Originally featured on BroadcastEngineering.com
FCC releases Media Markets study
As part of its review of media ownership rules, the FCC has released 12 studies that examine the current state of the media marketplace. The FCC’s Media Ownership Working Group (MOWG) commissioned the studies, conducted by both internal and outside experts.
The agency said the information would be used to create a factual database, as required by the courts, to support upcoming changes in media ownership rules.
Among the findings, as interpreted by the FCC:
Broadcast television's viewing share continued its decline over the last 11 years, dropping during the 1990-2001 period by 31 percent all-day and 33 percent in primetime over all households. The broadcast share of video advertising revenue dropped by only 21 percent. But, broadcast advertising revenue also rose every year since 1990 with the exception of 2001.
DBS and the expansion in cable availability and channel capacity have created an increasingly competitive environment for television broadcasting. This will lead to continuing audience fragmentation and further pressure on broadcast advertising revenue. The increasing competition for program production resources has led to an increase in production costs. The future profitability of the broadcast industry will depend on how it responds to competition and cost pressures, and on whether it can harness new technologies such as DTV and interactive services to its benefit.
The number of media outlets (television and radio stations, newspapers, cable systems, and DBS operators) available to consumers in 10 surveyed markets has increased by an average of 195 percent since 1960, and the number of independent owners of those outlets has increased by 139 percent.
Network O&Os produced an average of 23 percent more local news and public affairs programming than did network affiliates.

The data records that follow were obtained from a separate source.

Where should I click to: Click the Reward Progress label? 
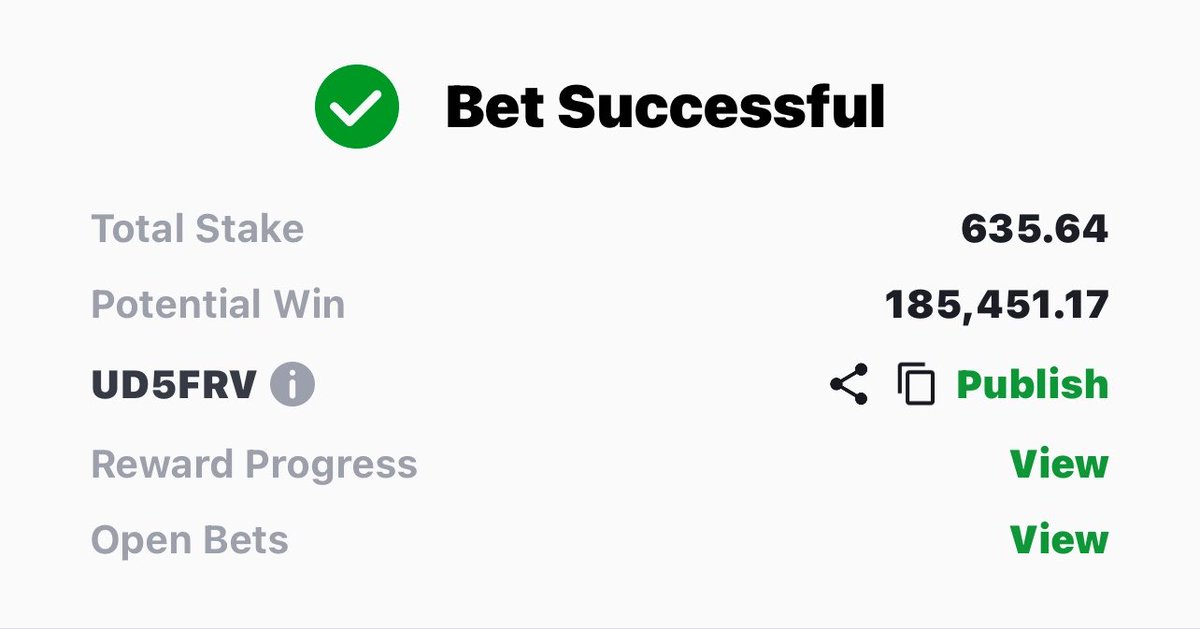254,465
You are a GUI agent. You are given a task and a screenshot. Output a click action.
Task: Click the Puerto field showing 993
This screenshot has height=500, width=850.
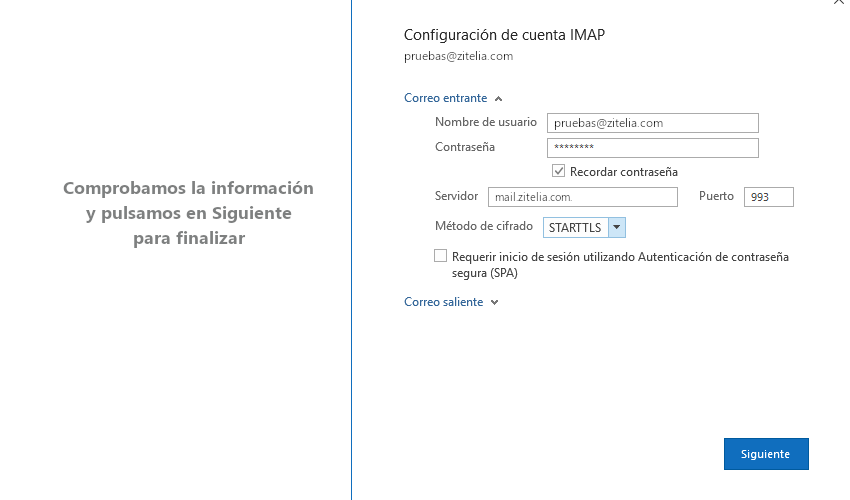click(x=769, y=197)
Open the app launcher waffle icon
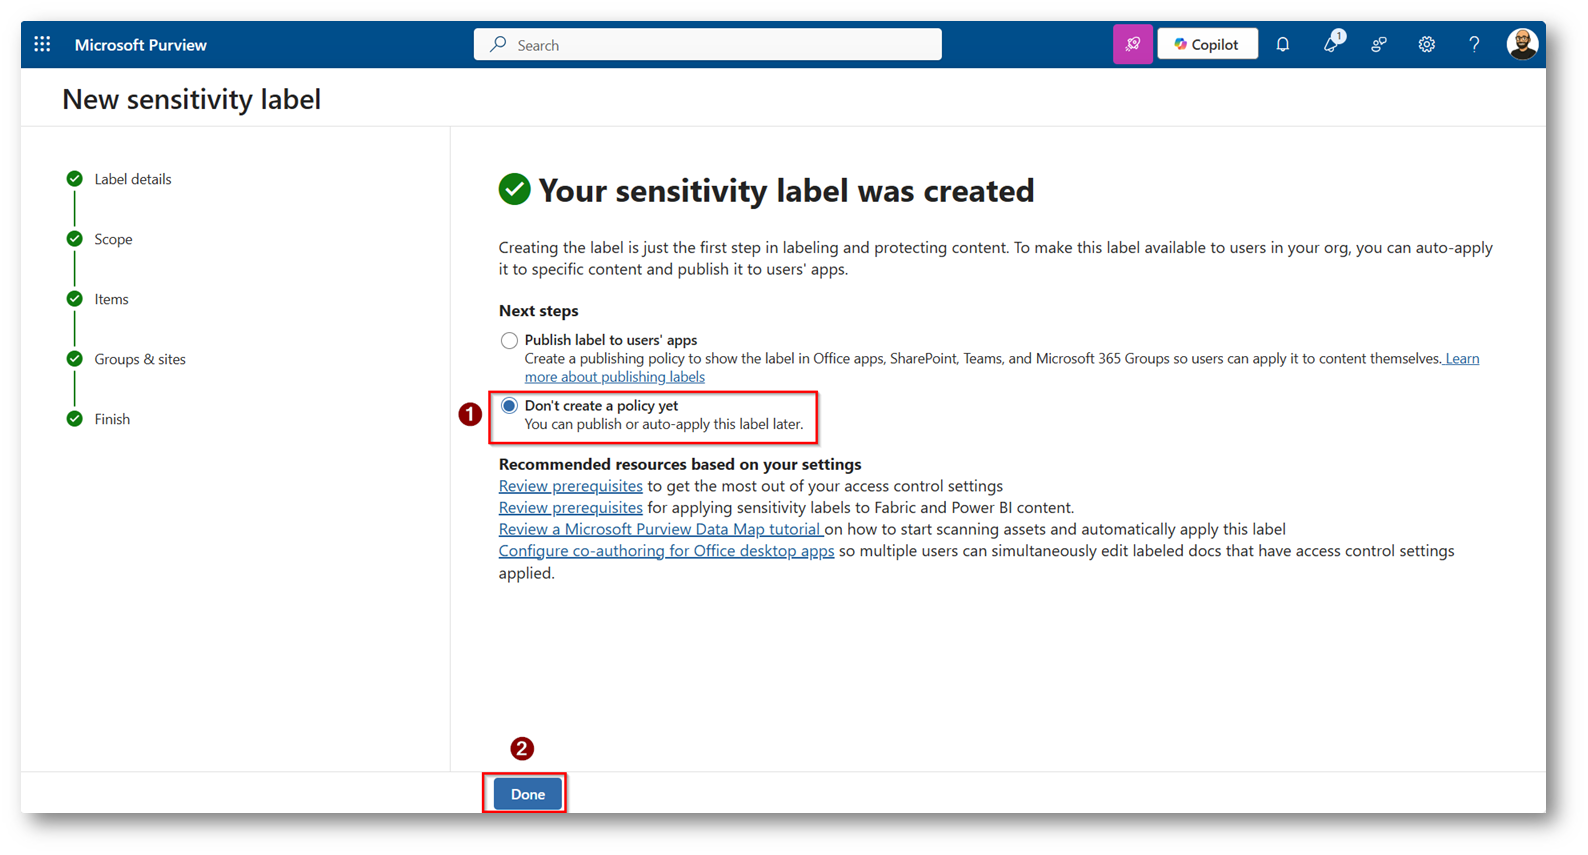Viewport: 1588px width, 855px height. coord(42,45)
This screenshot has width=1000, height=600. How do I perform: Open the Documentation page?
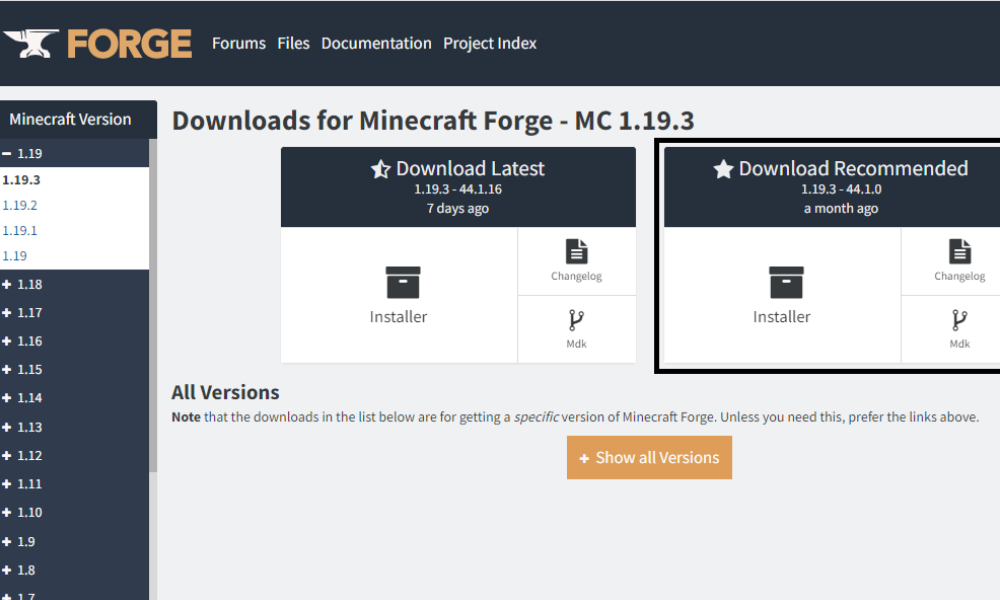click(376, 43)
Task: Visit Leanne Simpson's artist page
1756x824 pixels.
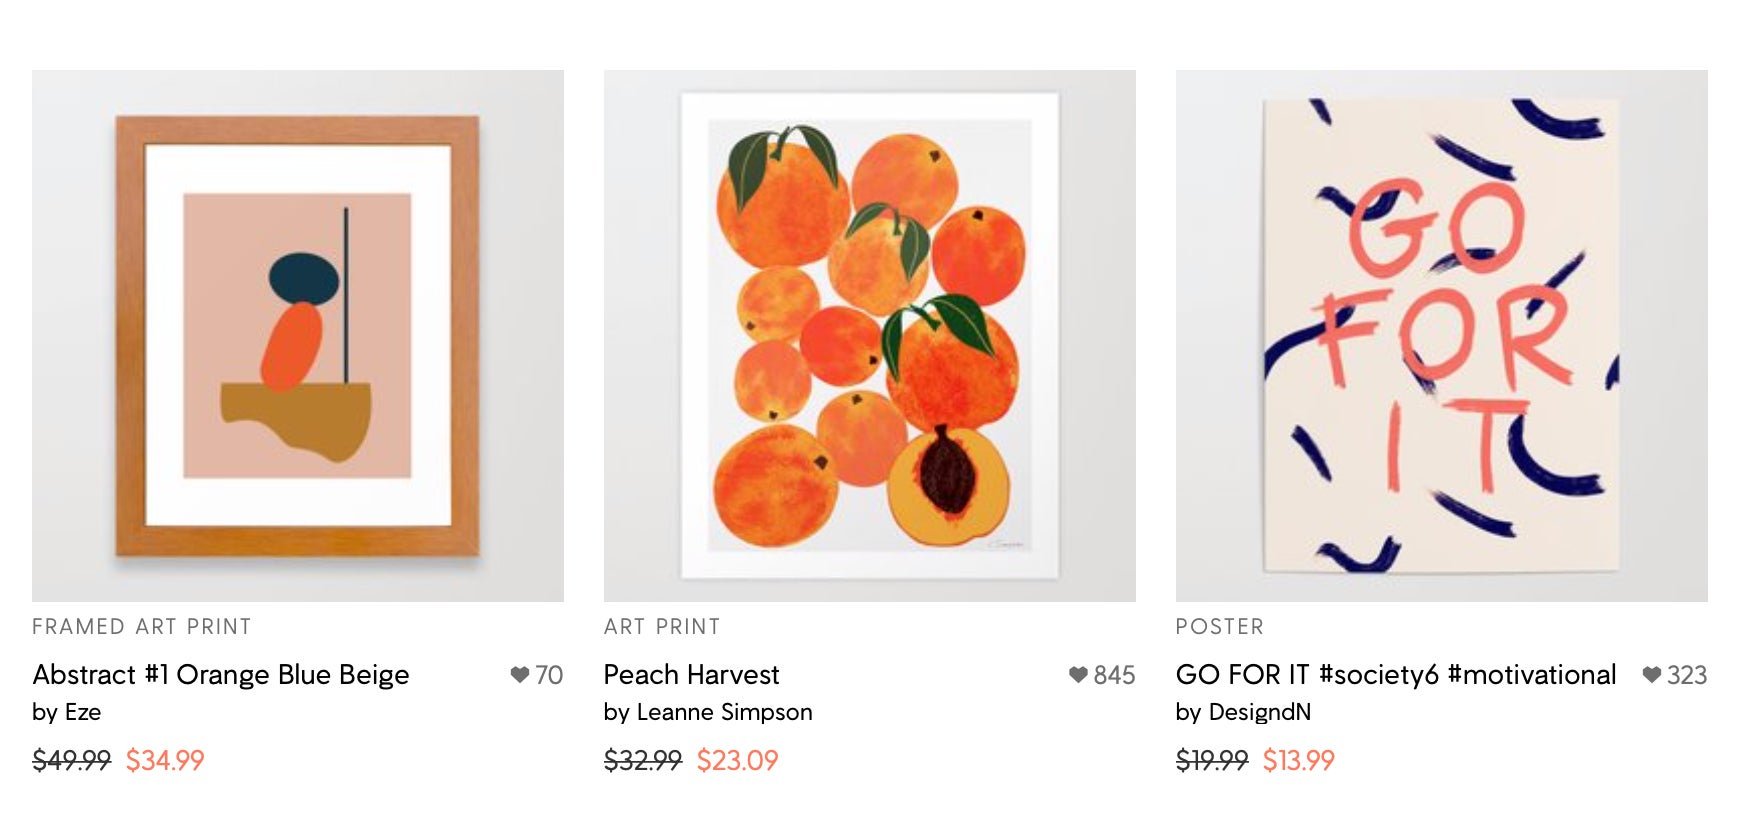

Newspaper-owned affiliate stations outperformed other affiliates in all measures of news program quality and total output per week.
The FCC’s financial interest and syndication (“fin-syn”) rules on broadcast network television did not improve program diversity. In the program selection process, the broadcast networks are influenced to a significant extent by the financial incentives associated with the ownership of programming.
These studies are a critical first step in evaluating the FCC’s media ownership rules and policies,” said Paul Gallant, chairman of the MOWG. “The next step is public comment on these studies and the Commission’s recently launched Biennial Review of media ownership rules. Together, this empirical data will significantly advance our understanding of the key factual areas of media ownership policy.”
The full text of the study is available on the FCC Web site www.fcc.gov under “Headlines” or at www.fcc.gov/ownership.